一方、ロシアもウクライナ軍を撃退していると主張した。同日、ロシアは一時ウクライナに占領されていたクルペツの統制権を取り戻したと発表した。ただし、ロシアはスジャから北西に約45キロ離れたグルシコボ地域に避難命令を出した。ウクライナがスジャを占領したと主張していることに対し、ロシアは現在まで反応を示していないが、ロシア国防省はテレグラムで、クルスクやベルゴルド地域など国境地域の兵力管理を改善するために追加措置に入ったと明らかにした。
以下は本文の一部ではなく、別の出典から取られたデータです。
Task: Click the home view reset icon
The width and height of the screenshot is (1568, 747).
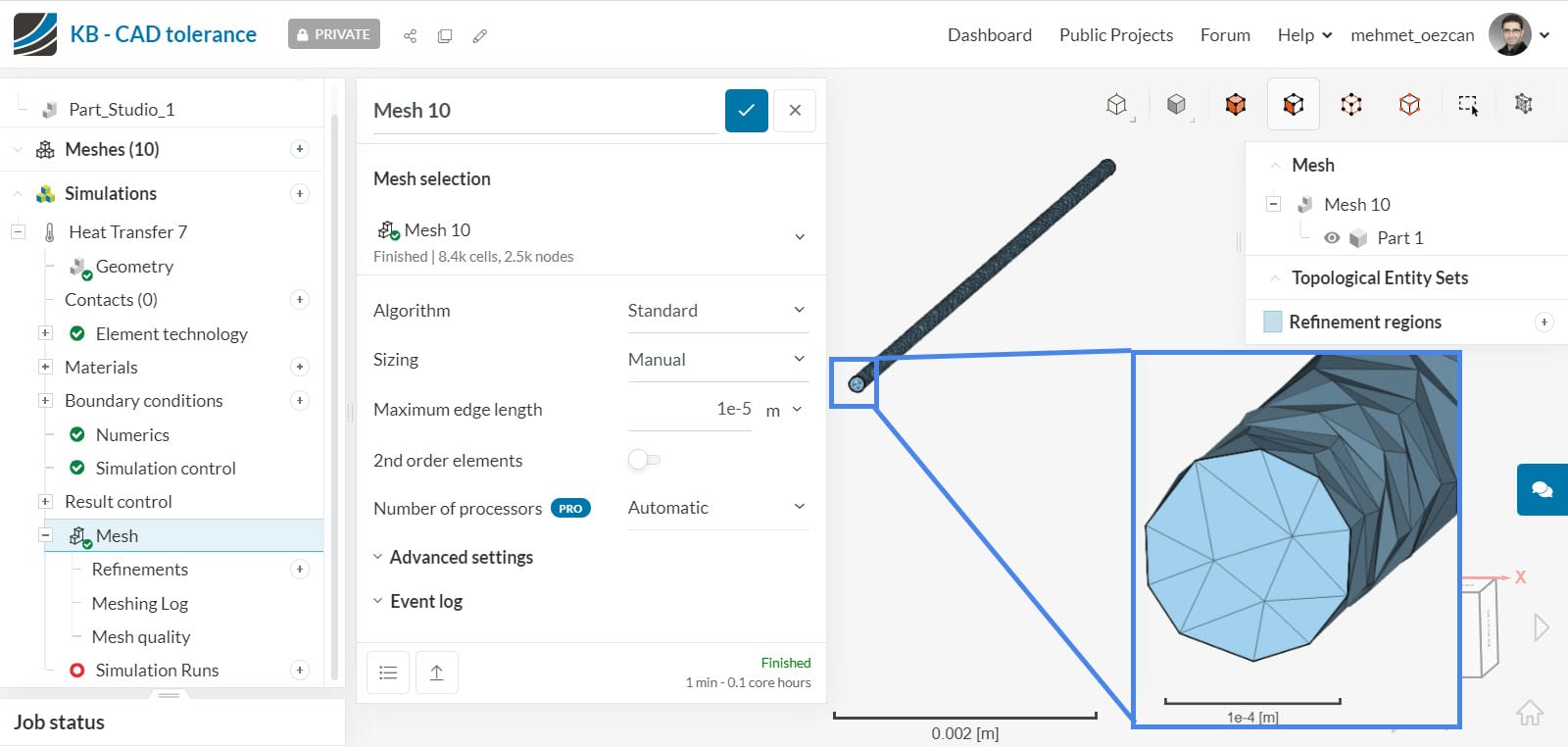Action: tap(1530, 713)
6日にロシア本土への攻撃を敢行したウクライナは、今回の作戦目標の一部はクルスク州に「緩衝地帯」を作ることだと主張した。今月14日にはウクライナのイゴール・クリメンコ内務相も、「(緩衝地帯は)毎日敵対的な砲撃を受けているわが国境地帯の村を保護するためのもの」だと述べた。しかし、そのためにウクライナがどれだけ多くの領土を、またどれだけ長く制圧しようと試みるかは明らかではない、と「ガーディアン」は報道した。
攻勢が長引くにつれ、ウクライナに兵器を供与してきた西側の思惑も複雑になっている。ウクライナは、米国やドイツ、英国から供与された兵器をロシア本土への攻撃に使用したという。BBCの報道によると、今回の攻撃に英国のチャレンジャー2戦車が動員されたと報道されたことを受け、ロシアは国防相の主宰で国境地域安保会議を開いたという。これら3カ国は、自国のどの兵器がウクライナによってロシア攻撃に使われたかについては明らかにしていない。
しかし西側では、今回の侵攻に西側の兵器が使われたことに対するロシアの反応と、今後のウクライナへの兵器供与政策の方向性をめぐって懸念が高まっている。ロシアはクルスク州への侵攻初期から背後に西側がいると主張しており、ウクライナ軍が進撃を続けた場合、戦争拡大の可能性も排除できない。米政府の高官はロイター通信に「ウクライナの(攻撃)目標は依然として不明だ」とし、「条件を明らかにせずにロシアに進撃すればするほど(米国の)兵器政策は複雑になる」と述べた。ウクライナが米国の兵器と車両を使って村と非軍事的目標を制圧すればするほど、米国が定めた兵器の使用制限の範囲内の行為なのかどうかについて疑問が生じる可能性があるということだ。